R1スタートで一時は主導権を握ったかに見えたエステバン・グエリエリ(FK8型ホンダ・シビック・タイプR TCR/ALL-INKL.COM Münnich Motorsport)だが、最重量級シビックでは厳しい展開に
R1ではジャン-カール・ベルネイと、R2ではジル・マグナスとの接触に泣いたテッド・ビョーク(Lynk&Co 03 TCR/Cyan Performance Lynk&Co)
圧巻のレース運びでR1完勝を果たしたサンティアゴ・ウルティア(Lynk&Co 03 TCR/Cyan Performance Lynk&Co)

■レース2ではスタートから接触のアクシデント発生

「どのコーナーでも通常コンマ数秒を削るのは至難の技なんだけど、正直に言って今回のQ3でのフライングラップは完璧に近かった」と満足げな表情を浮かべたエルラシェール。「最も重要かつ難しい精神状態のQ3で、そのドライビングができたことを誇りに思うよ。10点が獲得できたのも非常に良いことだね!」

 明けた日曜10時15分に開始されたレース1は、予選トップ10リバースポール発進のウルティアが、一旦は予選9番手でフロントロウに並んだエステバン・グエリエリ(FK8型ホンダ・シビック・タイプR TCR/ALL-INKL.DE・ミュニッヒ・モータースポーツ)に先行を許すものの、オープニングの最終コーナーで再び捉えて以降は、背後を振り返ることなくチェッカーまで快走。同じく10周目の最終コーナーアウト側からグエリエリを仕留めたトム・コロネル(アウディRS3 LMS/コムトゥユー・チーム・アウディスポーツ)が2位に続き、グエリエリがなんとか3位表彰台を死守して、14周のフィニッシュを迎える結果となった。

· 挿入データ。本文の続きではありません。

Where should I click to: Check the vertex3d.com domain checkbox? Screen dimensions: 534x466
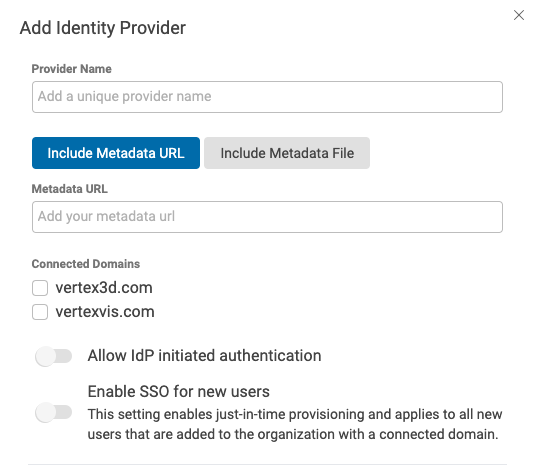click(40, 288)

 続いて現選手権リーダー兼ディフェンディングチャンピオンを先頭に、12時15分にスタートが切られたレース2は、テッド・ビョーク(リンク&コー03 TCR/シアン・パフォーマンス・リンク&コー)がレース1に続き再びの接触で混乱の引き金を作ると、ターン3ではイバン・ミューラー(リンク&コー03 TCR/シアン・レーシング・リンク&コー)とヒットしたネストール・ジロラミ(FK8型ホンダ・シビック・タイプR TCR/ALL-INKL.DE・ミュニッヒ・モータースポーツ)がグラスエリアを滑走。コース復帰の際には予選でタイヤグリップの発動に苦しんだタイトル候補の一角、ジャン-カール・ベルネイ(ヒュンダイ・エラントラN TCR/エングスター・ヒュンダイN・リキモリ・レーシング・チーム)と激突し、この動きに対しジロラミには次戦ソチでのグリッド降格処分が言い渡された。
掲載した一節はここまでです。